The line containing "Sign in (1878, 17)" marks where to begin; quote it and every line after it through the end of the data, exactly as written.

——————————

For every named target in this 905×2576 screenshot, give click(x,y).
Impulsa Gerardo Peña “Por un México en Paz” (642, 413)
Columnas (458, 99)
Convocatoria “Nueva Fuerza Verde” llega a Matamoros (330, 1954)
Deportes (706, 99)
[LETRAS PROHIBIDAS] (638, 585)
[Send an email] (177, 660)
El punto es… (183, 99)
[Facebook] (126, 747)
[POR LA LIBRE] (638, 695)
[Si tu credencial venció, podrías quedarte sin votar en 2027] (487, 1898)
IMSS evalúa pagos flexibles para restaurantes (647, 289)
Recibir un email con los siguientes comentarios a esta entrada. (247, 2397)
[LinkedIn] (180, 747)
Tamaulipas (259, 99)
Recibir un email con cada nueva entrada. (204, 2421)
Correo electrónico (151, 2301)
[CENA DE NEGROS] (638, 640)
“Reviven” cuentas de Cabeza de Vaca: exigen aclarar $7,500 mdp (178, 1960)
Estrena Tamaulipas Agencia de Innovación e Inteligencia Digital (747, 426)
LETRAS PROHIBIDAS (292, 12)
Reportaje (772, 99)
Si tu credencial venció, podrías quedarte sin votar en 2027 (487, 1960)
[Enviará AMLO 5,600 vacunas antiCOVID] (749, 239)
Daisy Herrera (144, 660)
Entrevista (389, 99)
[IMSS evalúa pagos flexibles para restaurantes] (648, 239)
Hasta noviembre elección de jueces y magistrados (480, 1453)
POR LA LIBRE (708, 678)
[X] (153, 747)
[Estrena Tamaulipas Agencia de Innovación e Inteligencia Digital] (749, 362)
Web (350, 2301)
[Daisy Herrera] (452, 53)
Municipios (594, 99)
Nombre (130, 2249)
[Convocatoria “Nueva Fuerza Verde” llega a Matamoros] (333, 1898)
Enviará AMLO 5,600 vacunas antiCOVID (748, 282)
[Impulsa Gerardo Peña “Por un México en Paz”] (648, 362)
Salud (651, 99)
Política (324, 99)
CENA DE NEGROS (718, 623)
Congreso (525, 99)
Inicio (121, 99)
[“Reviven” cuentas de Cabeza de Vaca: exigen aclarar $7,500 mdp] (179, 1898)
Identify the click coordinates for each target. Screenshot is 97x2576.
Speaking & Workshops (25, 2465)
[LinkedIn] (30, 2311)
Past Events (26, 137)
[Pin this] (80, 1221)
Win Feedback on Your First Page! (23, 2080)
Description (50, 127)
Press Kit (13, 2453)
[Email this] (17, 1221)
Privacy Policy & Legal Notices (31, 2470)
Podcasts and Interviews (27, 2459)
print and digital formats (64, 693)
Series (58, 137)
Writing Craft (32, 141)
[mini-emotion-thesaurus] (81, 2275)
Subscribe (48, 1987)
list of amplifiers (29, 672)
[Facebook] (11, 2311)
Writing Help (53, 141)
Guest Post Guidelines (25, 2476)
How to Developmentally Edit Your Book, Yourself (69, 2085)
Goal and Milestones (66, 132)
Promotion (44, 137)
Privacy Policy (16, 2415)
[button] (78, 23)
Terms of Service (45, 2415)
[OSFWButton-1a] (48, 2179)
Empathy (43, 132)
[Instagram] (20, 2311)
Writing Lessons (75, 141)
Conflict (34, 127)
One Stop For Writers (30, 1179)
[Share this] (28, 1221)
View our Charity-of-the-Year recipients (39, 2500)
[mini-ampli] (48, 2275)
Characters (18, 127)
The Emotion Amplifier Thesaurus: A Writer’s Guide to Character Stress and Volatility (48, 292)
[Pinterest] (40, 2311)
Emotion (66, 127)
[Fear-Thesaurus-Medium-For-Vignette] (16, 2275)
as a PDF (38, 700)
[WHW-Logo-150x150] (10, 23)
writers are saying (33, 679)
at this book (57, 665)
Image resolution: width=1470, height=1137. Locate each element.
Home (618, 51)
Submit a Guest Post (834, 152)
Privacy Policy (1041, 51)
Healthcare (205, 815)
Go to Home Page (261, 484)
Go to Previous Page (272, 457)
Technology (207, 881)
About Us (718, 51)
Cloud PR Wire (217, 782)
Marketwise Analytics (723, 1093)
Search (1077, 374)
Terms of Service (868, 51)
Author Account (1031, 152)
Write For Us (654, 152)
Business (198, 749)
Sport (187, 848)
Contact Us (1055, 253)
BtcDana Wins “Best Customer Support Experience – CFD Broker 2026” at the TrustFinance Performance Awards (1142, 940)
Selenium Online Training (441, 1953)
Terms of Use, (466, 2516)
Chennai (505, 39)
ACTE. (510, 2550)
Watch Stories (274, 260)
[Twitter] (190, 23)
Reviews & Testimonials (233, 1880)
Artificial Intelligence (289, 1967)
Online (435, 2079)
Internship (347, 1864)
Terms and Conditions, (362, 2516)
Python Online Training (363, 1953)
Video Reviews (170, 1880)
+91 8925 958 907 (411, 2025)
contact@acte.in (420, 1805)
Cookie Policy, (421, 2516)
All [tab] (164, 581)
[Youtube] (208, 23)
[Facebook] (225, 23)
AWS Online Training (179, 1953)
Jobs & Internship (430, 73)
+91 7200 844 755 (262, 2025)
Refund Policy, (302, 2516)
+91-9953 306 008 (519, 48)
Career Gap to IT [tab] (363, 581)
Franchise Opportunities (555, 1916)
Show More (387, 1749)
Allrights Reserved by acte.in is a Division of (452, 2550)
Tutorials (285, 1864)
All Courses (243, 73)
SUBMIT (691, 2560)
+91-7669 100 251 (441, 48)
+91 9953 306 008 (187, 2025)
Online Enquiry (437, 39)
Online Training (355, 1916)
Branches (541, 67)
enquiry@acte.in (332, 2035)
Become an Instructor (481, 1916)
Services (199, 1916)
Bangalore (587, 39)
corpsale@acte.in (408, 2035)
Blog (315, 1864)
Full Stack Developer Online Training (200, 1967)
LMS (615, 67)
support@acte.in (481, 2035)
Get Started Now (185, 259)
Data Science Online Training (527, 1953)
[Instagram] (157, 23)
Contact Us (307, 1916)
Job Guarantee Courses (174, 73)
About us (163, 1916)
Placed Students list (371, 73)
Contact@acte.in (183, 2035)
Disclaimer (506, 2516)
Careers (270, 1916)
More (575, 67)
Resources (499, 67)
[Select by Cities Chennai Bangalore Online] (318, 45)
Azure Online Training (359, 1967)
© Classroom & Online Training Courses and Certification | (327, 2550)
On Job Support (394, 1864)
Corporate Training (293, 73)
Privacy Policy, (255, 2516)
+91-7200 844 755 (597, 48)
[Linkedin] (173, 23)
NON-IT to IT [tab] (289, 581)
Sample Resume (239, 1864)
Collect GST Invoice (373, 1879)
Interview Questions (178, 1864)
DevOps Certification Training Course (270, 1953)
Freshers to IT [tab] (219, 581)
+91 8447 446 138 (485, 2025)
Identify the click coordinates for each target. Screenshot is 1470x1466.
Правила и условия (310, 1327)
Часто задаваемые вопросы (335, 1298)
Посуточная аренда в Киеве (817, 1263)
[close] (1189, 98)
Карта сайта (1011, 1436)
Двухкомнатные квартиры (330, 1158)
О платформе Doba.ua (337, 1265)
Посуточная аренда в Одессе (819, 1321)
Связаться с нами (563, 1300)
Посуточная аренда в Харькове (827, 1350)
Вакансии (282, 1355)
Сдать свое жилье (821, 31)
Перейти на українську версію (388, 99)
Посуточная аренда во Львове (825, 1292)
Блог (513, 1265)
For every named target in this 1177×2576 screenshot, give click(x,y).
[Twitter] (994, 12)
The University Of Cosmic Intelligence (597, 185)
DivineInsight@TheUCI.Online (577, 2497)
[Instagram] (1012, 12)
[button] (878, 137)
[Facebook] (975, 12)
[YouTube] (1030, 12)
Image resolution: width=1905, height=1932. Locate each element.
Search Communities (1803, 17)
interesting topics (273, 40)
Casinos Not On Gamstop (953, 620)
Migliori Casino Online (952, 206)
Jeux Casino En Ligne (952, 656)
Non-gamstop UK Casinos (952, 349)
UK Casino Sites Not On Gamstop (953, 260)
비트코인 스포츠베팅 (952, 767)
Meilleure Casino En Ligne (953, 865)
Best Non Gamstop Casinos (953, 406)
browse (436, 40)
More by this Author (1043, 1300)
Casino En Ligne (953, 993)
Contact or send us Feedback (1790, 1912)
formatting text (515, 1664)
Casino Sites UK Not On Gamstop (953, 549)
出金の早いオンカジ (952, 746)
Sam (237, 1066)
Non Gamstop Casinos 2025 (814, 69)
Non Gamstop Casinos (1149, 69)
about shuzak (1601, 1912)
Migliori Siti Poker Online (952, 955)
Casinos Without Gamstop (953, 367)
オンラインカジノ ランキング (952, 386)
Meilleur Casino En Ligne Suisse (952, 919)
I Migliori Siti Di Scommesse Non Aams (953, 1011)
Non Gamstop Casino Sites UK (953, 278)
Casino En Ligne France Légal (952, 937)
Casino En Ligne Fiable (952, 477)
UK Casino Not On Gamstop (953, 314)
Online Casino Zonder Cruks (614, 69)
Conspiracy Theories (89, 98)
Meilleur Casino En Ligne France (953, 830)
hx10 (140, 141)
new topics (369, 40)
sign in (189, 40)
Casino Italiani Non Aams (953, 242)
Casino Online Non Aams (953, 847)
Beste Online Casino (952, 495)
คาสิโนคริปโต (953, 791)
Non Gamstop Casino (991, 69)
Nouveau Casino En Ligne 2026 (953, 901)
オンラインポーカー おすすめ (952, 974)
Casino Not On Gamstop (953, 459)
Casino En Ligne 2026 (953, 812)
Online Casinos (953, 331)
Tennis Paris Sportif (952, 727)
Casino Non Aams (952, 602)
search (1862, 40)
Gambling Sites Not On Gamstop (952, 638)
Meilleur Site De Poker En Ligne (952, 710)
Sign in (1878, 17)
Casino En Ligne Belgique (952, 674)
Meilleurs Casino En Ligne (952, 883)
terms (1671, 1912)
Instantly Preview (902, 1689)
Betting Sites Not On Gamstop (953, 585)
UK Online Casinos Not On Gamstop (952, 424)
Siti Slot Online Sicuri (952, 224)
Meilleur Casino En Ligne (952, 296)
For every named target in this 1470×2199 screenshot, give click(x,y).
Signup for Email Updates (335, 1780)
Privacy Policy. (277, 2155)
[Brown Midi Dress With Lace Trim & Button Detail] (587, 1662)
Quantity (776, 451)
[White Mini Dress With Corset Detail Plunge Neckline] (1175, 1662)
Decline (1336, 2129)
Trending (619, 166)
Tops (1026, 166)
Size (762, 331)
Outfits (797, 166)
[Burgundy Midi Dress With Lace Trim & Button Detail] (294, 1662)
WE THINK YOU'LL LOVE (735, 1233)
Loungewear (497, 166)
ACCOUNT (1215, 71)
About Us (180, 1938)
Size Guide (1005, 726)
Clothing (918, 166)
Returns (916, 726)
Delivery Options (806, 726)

——————————

**Solution for this problem:**
Sign in (1878, 17)
Casino En Ligne Belgique (952, 674)
Meilleurs Casino En Ligne (952, 883)
terms (1671, 1912)
Instantly Preview (902, 1689)
Betting Sites Not On Gamstop (953, 585)
UK Online Casinos Not On Gamstop (952, 424)
Siti Slot Online Sicuri (952, 224)
Meilleur Casino En Ligne (952, 296)
For every named target in this 1470×2199 screenshot, give click(x,y).
Signup for Email Updates (335, 1780)
Privacy Policy. (277, 2155)
[Brown Midi Dress With Lace Trim & Button Detail] (587, 1662)
Quantity (776, 451)
[White Mini Dress With Corset Detail Plunge Neckline] (1175, 1662)
Decline (1336, 2129)
Trending (619, 166)
Tops (1026, 166)
Size (762, 331)
Outfits (797, 166)
[Burgundy Midi Dress With Lace Trim & Button Detail] (294, 1662)
WE THINK YOU'LL LOVE (735, 1233)
Loungewear (497, 166)
ACCOUNT (1215, 71)
About Us (180, 1938)
Size Guide (1005, 726)
Clothing (918, 166)
Returns (916, 726)
Delivery Options (806, 726)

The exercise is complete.